Ambulante senza licenza: 5 mila di multa

Napoletano con la moglie davanti al cantiere proponeva mozzarelle, frutta e salsicce tenute a 26 gradi. Due denunce
Bonaventura Monfalcone-21.07.2016 Viglili urbani-Monfalcone-foto di Katia Bonaventura
Bonaventura Monfalcone-21.07.2016 Viglili urbani-Monfalcone-foto di Katia Bonaventura

Assieme alla moglie vendeva mozzarelle, frutta e salsicce davanti all’ingresso dello stabilimento navale di Panzano sprovvisto di licenza. Prodotti peraltro mantenuti ad una temperatura di 26 gradi, a fronte delle evidenti implicazioni circa i rischi alla salute. Per l’uomo, 60enne partenopeo residente a San Canzian d’Isonzo, e la consorte sono partite due denunce e tre sanzioni per un ammontare complessivo di 10 mila euro. Sequestrata la merce, e posto sotto fermo per tre mesi il furgone utilizzato per la vendita ambulante abusiva.
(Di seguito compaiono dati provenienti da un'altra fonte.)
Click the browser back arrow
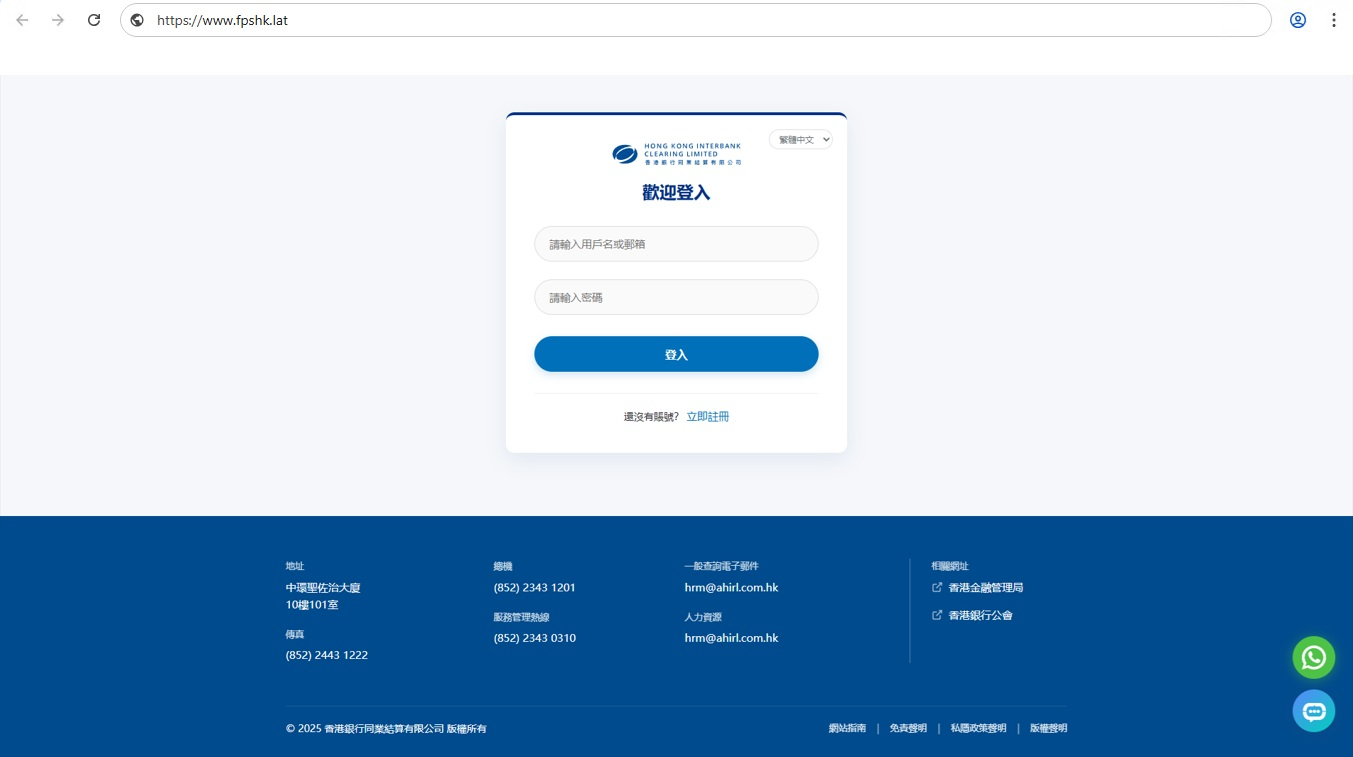Viewport: 1353px width, 757px height. (x=22, y=20)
A fronte del fatto che il 60enne era privo di patente, risultata revocata, gi è stata contestata la multa di 5 mila euro. Moglie e marito, sorpresi quindi a vendere i prodotti alimentari, sono stati sanzionati con 2.500 euro ciascuno. La Municipale ha fatto valere anche il Daspo Urbano, notificando ai coniugi l’allontanamento dall’area dove effettuavano il loro “mercato” improvvisato e abusivo.
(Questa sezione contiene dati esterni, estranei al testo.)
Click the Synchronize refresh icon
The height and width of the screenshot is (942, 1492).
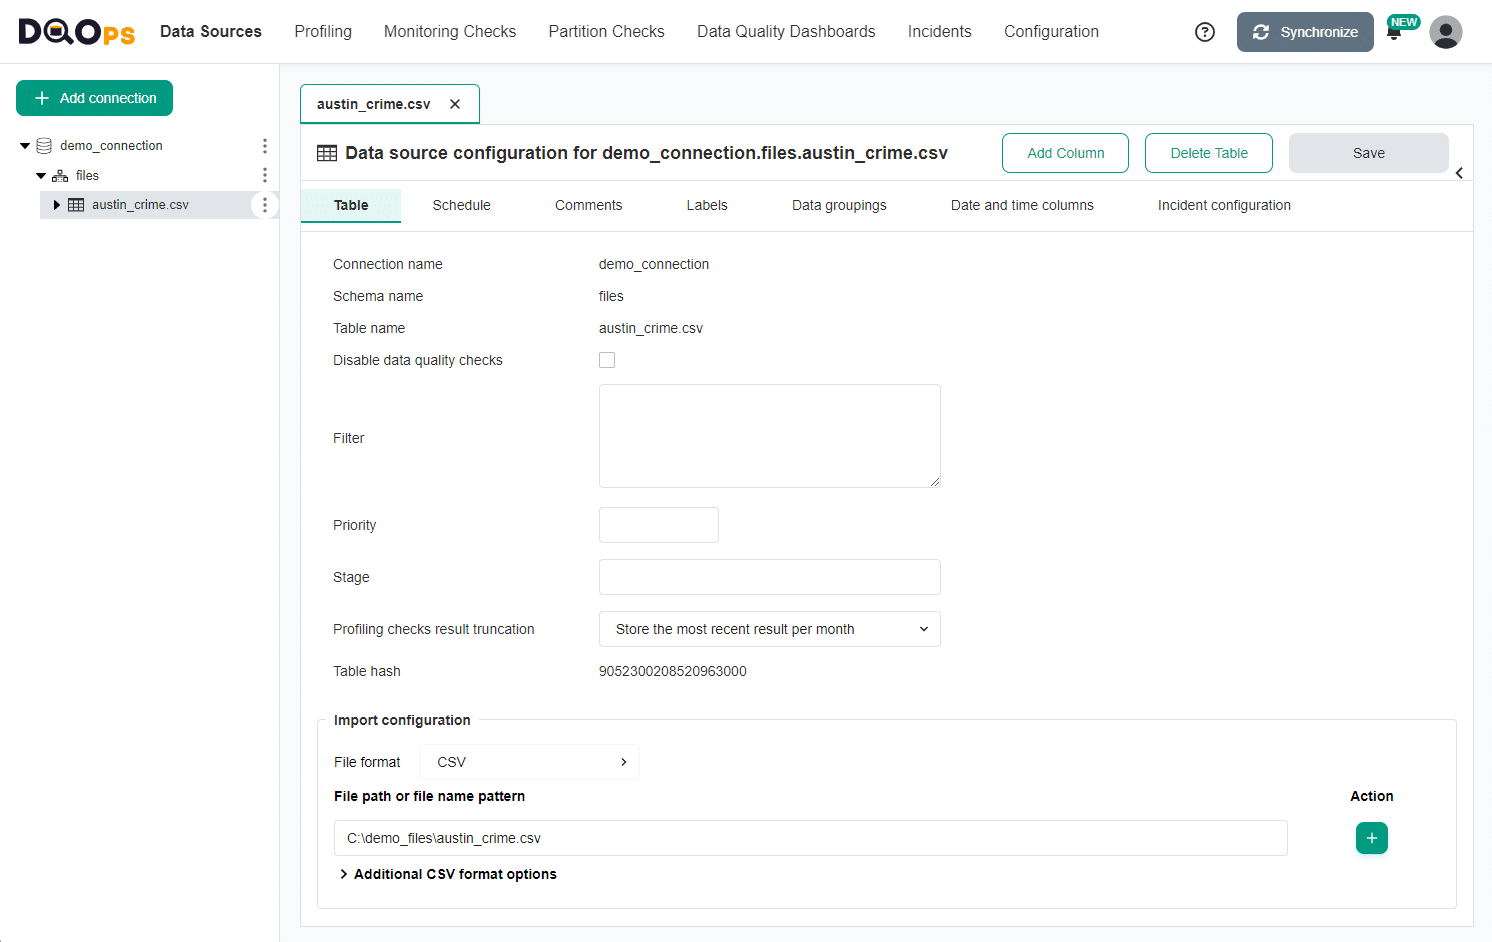pos(1262,31)
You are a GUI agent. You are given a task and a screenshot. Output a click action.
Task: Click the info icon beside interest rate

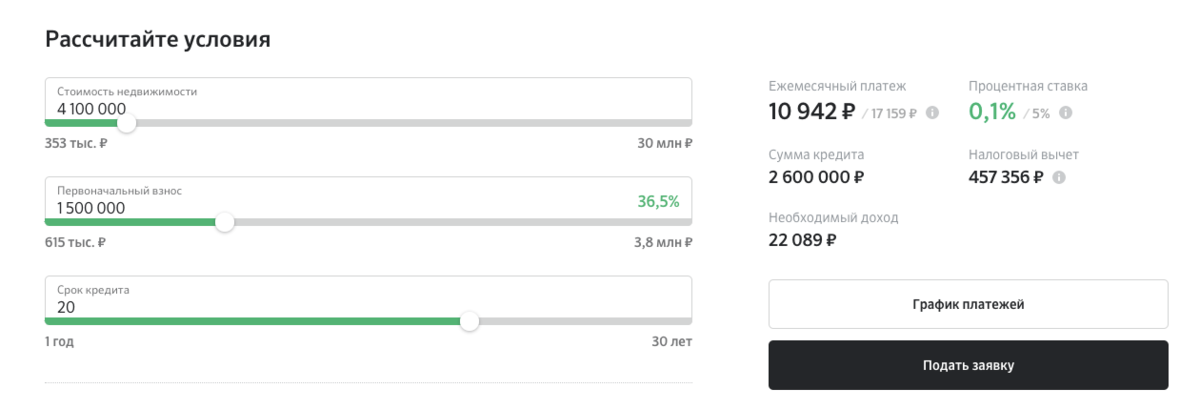coord(1065,113)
Insomma un’attività abusiva a tutti gli effetti, quella portata avanti dalla coppia che ogni settimana stazionava con il furgone davanti a Fincantieri, chiaramente su suolo pubblico “violato”.

Un’abitudine che non è sfuggita a Panzano, tanto che sono state inoltrate le segnalazioni al Comando della Polizia locale. E gli agenti sono intervenuti assieme al personale del Dipartimento di prevenzione dell’Azienda sanitaria Bassa Friuliana Isontino.
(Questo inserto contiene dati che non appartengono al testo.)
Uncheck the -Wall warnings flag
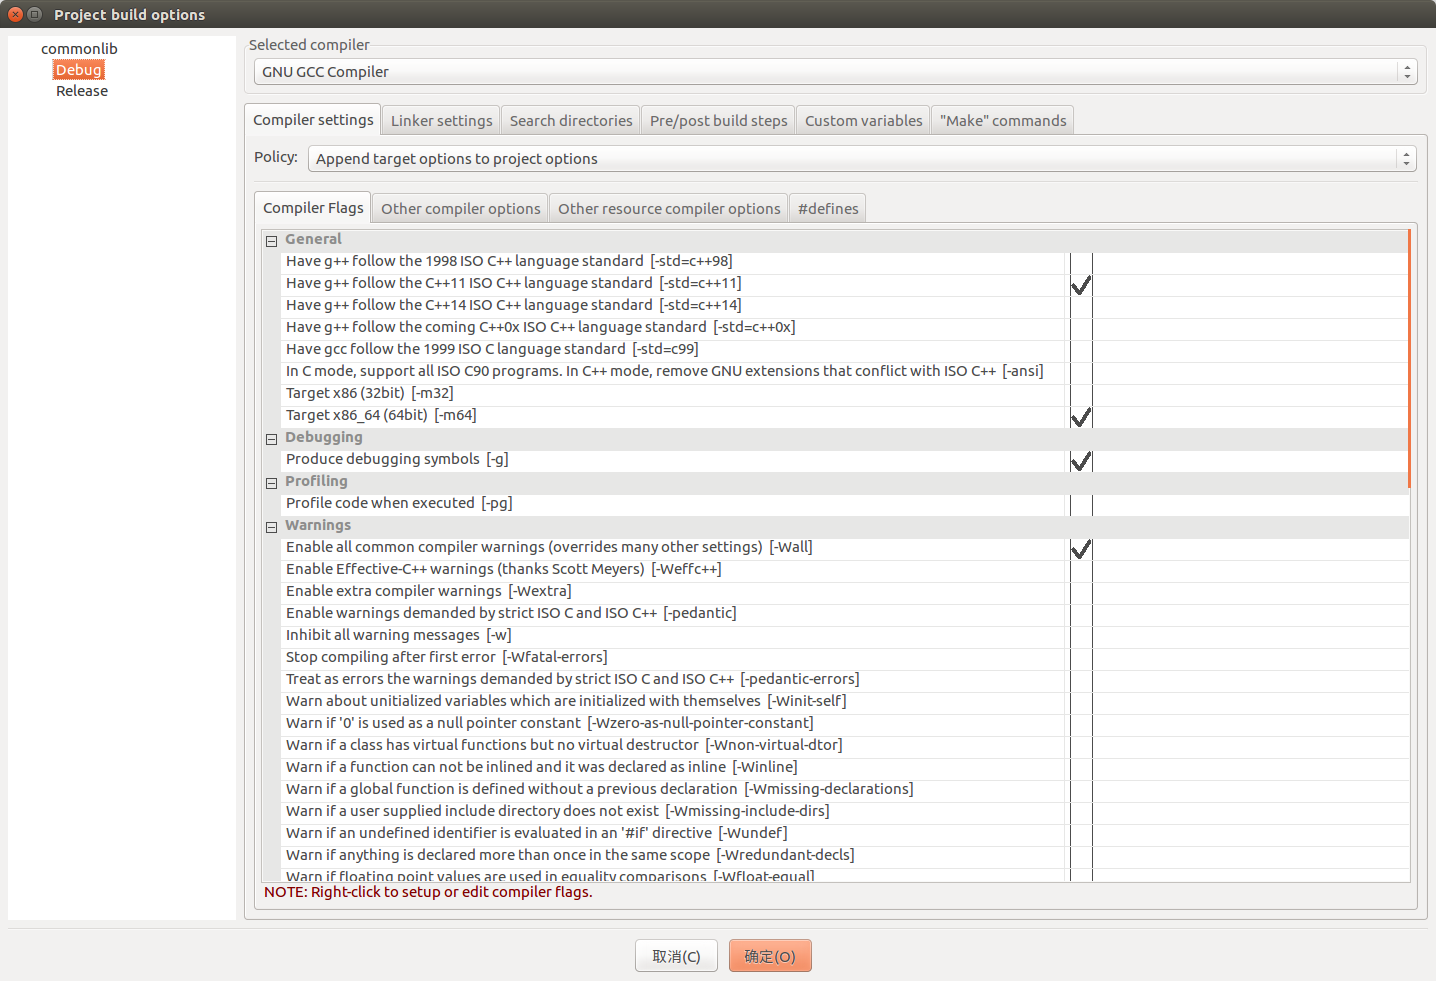Image resolution: width=1436 pixels, height=981 pixels. (1080, 547)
La Municipale ha prima eseguito un controllo in borghese, al fine di verificare la situazione. È accaduto lo scorso 12 giugno, giornata particolarmente afosa. La prima anomalia riscontrata in tutta la sua evidenza è stato il fatto che il furgone non era attrezzato per la vendita dei prodotti alimentari, privo della cella frigorifera. Da qui l’intervento congiunto della Polizia locale in divisa assieme ai sanitari. È così saltata fuori la revoca della patente che evidentemente l’uomo non ha potuto esibire: 5 mila euro di multa e fermo del furgone per tre mesi. Quindi è stata la volta della verifica interna del veicolo, che ha riservato le ulteriori irregolarità. All’interno infatti mozzarelle, frutta e salsicce erano mantenute a temperatura ambiente, il che significava 26 gradi.

Nessun controllo dunque sullo stato di conservazione della delicata merce alimentare. Il 60enne è stato pertanto denunciato per il trasporto di alimenti in condizioni non corrette creando pericolo per la salute degli acquirenti. La coppia è stata colta in flagranza, mentre vendeva i prodotti su area pubblica. Niente licenza per questa attività, che ha comportato la sanzione complessiva di 5 mila euro, come previsto dalla legge sul commercio della Regione. Il tutto rientra nell’ambito delle operazioni di controllo sistematico mirato al trasporto di merce alimentare su strada, nell’ottica della tutela della salute dei consumatori.